• **REQUIREMENT**:
Extract precisely the lines of the entries below, from the first line through the line containing "Given: Click the Comments".

• **RECORDS**:
#####

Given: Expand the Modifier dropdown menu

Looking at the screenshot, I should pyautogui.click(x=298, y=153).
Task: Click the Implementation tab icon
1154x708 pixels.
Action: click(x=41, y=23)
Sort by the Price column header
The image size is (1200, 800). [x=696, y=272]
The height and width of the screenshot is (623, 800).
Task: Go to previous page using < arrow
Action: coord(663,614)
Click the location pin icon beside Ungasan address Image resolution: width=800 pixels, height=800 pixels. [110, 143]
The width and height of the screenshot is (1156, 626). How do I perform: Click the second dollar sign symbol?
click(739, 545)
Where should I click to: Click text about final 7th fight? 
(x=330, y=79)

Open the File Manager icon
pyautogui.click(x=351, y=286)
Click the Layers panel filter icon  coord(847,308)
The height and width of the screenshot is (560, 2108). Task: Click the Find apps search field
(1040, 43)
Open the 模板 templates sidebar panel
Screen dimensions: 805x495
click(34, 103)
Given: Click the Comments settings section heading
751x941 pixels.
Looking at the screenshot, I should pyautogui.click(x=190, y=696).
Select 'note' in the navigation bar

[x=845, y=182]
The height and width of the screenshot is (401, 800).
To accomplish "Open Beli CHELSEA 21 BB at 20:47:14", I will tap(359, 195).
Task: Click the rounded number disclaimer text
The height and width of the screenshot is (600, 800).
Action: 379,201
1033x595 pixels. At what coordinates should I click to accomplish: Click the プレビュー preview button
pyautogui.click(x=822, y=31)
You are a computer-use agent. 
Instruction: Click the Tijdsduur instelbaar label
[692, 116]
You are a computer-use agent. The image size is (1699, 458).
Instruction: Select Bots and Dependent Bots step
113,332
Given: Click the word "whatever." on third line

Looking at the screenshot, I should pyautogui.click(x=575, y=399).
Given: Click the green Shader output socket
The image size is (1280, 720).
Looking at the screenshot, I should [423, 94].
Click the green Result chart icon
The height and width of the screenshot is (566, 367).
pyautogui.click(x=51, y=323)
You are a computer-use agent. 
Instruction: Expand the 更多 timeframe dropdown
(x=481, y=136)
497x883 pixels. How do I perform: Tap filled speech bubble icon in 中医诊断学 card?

#####

• **ANSWER SECTION**:
Given: Expand the Modifier dropdown menu

Looking at the screenshot, I should pyautogui.click(x=298, y=153).
Task: Click the Implementation tab icon
1154x708 pixels.
Action: click(x=41, y=23)
Sort by the Price column header
The image size is (1200, 800). [x=696, y=272]
The height and width of the screenshot is (623, 800).
Task: Go to previous page using < arrow
Action: coord(663,614)
Click the location pin icon beside Ungasan address Image resolution: width=800 pixels, height=800 pixels. [110, 143]
The width and height of the screenshot is (1156, 626). How do I perform: Click the second dollar sign symbol?
click(739, 545)
Where should I click to: Click text about final 7th fight? 
(x=330, y=79)

Open the File Manager icon
pyautogui.click(x=351, y=286)
Click the Layers panel filter icon  coord(847,308)
The height and width of the screenshot is (560, 2108). Task: Click the Find apps search field
(1040, 43)
Open the 模板 templates sidebar panel
Screen dimensions: 805x495
click(34, 103)
Given: Click the Comments settings section heading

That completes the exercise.